With all the pressures of military life, marriage can be even harder. Determine today, to keep your marriage in prayer every day. You will be glad you did!

Prayer:
Lord, I pray You would protect our marriage from anything that would harm or destroy it. Shield it from our own plans and desires of others, and from unhealthy or dangerous situations. May there be no thoughts of divorce or infidelity in our hearts, and none in our future. Set us free from past hurts, memories, and ties from previous relationships, and unrealistic expectations of one another. I pray there there be no jealousy in either of us, or the low self-esteem that presides that. Let nothing come into our hears and habits that would threaten the marriage in any way, especially influences like alcohol, drugs, gambling, pornography, lust, or obsessions.

"Unite us in a bond of friendship, commitment, generosity, and understanding. Eliminate our immaturity, hostility, or feelings of inadequacy. Help us to make time for one another alone, to nurture and renew the marriage and remind ourselves of the reasons we were married in the first place. I pray that (husband's name) will be so committed to You, Lord, that his commitment to me will not waiver, no matter what storms come. I pray that our love for each other will grow stronger every day, so that we will never leave a legacy of divorce to our children."

Power Tools:
-Ecclesiates 4:9,10
-Malachi 2:15,16
-Hebrews 13:4
-Ecclesiastes 4:11
-I Corinthians 7:10,11

Monday, May 16, 2011

Love Dare- Day 3

Last week, I am not sure what blogger was doing but now that we are up and running, here is Day 3 for Love Dare!

Be devoted to one another in brotherly love; give preference to one another in honor.- Romans 12:10

Think about how the world runs.
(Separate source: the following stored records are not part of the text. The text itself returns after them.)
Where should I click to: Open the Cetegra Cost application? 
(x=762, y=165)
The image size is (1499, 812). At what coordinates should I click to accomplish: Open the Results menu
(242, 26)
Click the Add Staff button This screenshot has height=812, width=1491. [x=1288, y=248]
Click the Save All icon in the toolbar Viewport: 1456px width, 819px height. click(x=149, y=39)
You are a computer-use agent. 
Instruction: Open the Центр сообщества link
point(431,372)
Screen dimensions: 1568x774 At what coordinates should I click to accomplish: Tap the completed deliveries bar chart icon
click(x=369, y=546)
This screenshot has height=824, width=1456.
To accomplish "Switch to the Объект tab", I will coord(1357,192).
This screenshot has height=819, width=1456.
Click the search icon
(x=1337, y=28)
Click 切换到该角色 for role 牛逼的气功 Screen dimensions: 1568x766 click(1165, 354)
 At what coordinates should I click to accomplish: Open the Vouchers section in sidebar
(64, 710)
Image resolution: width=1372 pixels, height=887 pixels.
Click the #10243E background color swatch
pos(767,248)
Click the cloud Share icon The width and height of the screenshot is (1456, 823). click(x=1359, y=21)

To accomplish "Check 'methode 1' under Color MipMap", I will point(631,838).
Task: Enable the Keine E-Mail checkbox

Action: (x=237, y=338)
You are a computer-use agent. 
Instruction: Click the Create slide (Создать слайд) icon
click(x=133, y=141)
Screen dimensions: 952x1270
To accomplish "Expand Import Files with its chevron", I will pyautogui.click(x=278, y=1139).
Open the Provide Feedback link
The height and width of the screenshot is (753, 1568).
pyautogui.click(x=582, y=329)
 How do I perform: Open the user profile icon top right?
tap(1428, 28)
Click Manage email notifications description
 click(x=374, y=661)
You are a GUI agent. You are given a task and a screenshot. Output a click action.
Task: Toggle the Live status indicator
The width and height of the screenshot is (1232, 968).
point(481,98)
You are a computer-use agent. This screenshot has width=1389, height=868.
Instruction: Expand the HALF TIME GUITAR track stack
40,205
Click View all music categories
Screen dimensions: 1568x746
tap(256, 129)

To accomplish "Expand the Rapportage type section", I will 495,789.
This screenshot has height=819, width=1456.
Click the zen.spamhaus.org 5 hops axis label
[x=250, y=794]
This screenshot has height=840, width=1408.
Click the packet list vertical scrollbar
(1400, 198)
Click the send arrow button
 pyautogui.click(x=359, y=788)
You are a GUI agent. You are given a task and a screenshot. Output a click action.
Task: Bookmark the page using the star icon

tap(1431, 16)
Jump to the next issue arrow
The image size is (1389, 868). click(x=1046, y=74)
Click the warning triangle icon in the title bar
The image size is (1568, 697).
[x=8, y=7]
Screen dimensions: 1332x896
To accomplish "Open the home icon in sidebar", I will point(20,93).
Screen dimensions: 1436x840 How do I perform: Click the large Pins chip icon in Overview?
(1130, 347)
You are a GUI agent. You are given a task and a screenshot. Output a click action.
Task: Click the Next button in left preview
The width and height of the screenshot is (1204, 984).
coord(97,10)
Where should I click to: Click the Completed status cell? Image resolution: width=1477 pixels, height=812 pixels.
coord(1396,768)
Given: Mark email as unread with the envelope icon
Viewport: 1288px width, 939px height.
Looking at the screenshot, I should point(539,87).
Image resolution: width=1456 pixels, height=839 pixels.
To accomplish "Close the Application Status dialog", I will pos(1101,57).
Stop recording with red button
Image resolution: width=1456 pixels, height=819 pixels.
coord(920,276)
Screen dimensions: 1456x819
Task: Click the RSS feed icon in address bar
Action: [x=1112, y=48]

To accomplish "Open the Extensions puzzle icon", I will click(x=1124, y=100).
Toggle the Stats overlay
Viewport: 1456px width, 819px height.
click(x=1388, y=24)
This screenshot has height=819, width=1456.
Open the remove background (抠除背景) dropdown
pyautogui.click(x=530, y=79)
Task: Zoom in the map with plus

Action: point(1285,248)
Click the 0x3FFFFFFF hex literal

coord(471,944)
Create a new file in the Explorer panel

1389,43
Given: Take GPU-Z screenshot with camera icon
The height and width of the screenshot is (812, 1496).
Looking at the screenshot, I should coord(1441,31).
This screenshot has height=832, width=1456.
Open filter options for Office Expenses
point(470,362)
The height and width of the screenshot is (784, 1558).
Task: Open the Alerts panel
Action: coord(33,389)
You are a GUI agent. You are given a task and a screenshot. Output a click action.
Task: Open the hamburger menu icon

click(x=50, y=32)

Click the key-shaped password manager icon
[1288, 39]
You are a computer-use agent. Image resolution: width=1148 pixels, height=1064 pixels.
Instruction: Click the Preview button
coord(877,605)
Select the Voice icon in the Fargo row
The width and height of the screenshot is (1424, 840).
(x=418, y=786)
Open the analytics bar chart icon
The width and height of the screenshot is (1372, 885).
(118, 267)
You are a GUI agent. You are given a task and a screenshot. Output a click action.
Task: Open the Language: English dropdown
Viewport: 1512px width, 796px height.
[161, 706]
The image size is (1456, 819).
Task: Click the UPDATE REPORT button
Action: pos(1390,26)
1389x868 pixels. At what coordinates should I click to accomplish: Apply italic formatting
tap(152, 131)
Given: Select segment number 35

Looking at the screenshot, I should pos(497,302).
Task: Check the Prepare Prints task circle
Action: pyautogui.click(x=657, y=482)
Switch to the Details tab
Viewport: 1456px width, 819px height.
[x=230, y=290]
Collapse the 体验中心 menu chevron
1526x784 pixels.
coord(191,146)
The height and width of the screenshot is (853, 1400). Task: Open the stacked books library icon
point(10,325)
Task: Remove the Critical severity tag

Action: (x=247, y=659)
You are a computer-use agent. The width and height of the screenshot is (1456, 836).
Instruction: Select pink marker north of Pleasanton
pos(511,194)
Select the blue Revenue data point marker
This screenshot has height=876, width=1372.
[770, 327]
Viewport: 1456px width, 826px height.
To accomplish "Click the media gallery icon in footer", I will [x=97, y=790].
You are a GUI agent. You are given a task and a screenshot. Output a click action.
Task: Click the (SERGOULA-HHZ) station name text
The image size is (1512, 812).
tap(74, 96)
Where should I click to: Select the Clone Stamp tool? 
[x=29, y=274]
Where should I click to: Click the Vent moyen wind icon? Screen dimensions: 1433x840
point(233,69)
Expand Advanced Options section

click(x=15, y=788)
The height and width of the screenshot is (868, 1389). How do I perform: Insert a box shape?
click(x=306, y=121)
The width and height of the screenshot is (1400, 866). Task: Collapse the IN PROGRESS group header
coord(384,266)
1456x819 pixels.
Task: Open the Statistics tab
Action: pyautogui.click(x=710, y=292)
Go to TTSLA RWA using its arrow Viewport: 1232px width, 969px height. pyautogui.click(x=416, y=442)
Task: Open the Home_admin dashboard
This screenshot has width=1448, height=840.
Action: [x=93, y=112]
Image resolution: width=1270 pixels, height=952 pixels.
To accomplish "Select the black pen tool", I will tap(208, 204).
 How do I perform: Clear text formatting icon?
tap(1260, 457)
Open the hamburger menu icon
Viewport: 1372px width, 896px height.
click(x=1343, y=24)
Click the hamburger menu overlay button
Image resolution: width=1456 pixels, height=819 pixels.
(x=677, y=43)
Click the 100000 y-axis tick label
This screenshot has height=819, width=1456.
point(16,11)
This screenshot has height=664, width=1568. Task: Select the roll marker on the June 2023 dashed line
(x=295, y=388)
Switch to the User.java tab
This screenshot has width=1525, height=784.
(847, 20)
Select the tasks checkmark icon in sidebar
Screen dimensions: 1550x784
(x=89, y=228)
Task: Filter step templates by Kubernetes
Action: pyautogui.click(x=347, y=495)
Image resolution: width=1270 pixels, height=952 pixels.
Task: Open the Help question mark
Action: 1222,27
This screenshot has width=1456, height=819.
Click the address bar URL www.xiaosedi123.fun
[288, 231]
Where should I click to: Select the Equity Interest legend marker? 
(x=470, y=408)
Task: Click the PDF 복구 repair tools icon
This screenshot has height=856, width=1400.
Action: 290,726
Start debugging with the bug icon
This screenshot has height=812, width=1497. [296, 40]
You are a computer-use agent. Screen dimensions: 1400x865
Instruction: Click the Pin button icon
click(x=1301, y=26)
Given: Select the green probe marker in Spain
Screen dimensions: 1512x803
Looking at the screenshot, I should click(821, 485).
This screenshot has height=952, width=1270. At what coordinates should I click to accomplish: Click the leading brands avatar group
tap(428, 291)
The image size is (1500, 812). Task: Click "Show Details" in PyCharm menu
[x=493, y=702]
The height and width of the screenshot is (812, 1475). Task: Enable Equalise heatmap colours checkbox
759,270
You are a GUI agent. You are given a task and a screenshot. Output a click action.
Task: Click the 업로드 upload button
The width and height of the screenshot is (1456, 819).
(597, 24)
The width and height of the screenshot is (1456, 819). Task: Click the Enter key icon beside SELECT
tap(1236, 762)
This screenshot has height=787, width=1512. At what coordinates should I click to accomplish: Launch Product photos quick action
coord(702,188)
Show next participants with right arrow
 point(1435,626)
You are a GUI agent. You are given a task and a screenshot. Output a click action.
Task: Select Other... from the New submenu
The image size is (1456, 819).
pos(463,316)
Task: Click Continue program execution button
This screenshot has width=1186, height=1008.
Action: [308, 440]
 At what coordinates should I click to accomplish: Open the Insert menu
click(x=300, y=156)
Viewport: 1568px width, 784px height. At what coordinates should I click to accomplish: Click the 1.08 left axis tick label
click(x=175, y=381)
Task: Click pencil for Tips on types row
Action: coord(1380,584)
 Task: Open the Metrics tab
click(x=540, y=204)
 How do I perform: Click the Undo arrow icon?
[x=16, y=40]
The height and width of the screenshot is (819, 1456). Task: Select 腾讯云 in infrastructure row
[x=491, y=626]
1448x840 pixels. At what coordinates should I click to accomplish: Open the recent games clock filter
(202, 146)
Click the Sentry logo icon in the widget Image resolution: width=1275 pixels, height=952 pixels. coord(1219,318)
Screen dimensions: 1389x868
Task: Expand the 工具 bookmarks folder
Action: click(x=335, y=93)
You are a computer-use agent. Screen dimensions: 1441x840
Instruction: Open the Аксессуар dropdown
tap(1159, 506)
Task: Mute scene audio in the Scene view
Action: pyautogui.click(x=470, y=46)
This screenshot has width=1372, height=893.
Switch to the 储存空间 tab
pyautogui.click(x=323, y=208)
It's all about perception, appearance, and putting your personal satisfaction above everything else. This is not a healthy foundation for any marriage. Who would want to be married to someone who only cared about their appearance, what made them happy, and what they could gain. Sounds pretty one sided.

The author talks about a word that would be the opposite of love and that would be selfishness but that it is with us from birth. Think about young kids, not sharing, crying because they want something they can have. They are selfish. We tend to criticize others for being selfish but yet defend it at a moments notice in ourselves. Why? It's hypocritical if we don't point out our own faults.

Ever done something and wanted a reward or bravo points for doing something nice? Guess what? That's selfish too! You either have to make decisions out of love for others or love for yourself. We can't be selfish and expect our relationships to work.

Choosing to not be selfish will find yourself saying "no" to things you want and "yes" to what your spouse needs. You will find as this change in ways continues you will be happier. Have a better outlook on life, and that others will see in the change in you as well. Why? Because you aren't being selfish.

Ask yourself these questions:
  • Do you truly want what's best for your husband or wife?
  • Do you want them to feel loved by you?
  • Do they believe you have their best interests in mind?
  • Do they see you as looking out for yourself first?
The author is true in saying whether or not you like it you have a reputation in the eyes of those around you, especially your spouse. Make the decision to be the first to demonstrate a change to show the real love to your spouse.

Do nothing from selfishness or empty conceit, but with humility of mind regard one another as more important than yourselves (Philippians 2:3)

Today's Dare
Whatever you put your time, energy, and money into will become more important to you. It's hard to care for something you are not investing in. Along with restraining from negative comments, buy your spouse something that says "I was thinking about you today"

What did you choose to give your spouse? What happened when you gave it?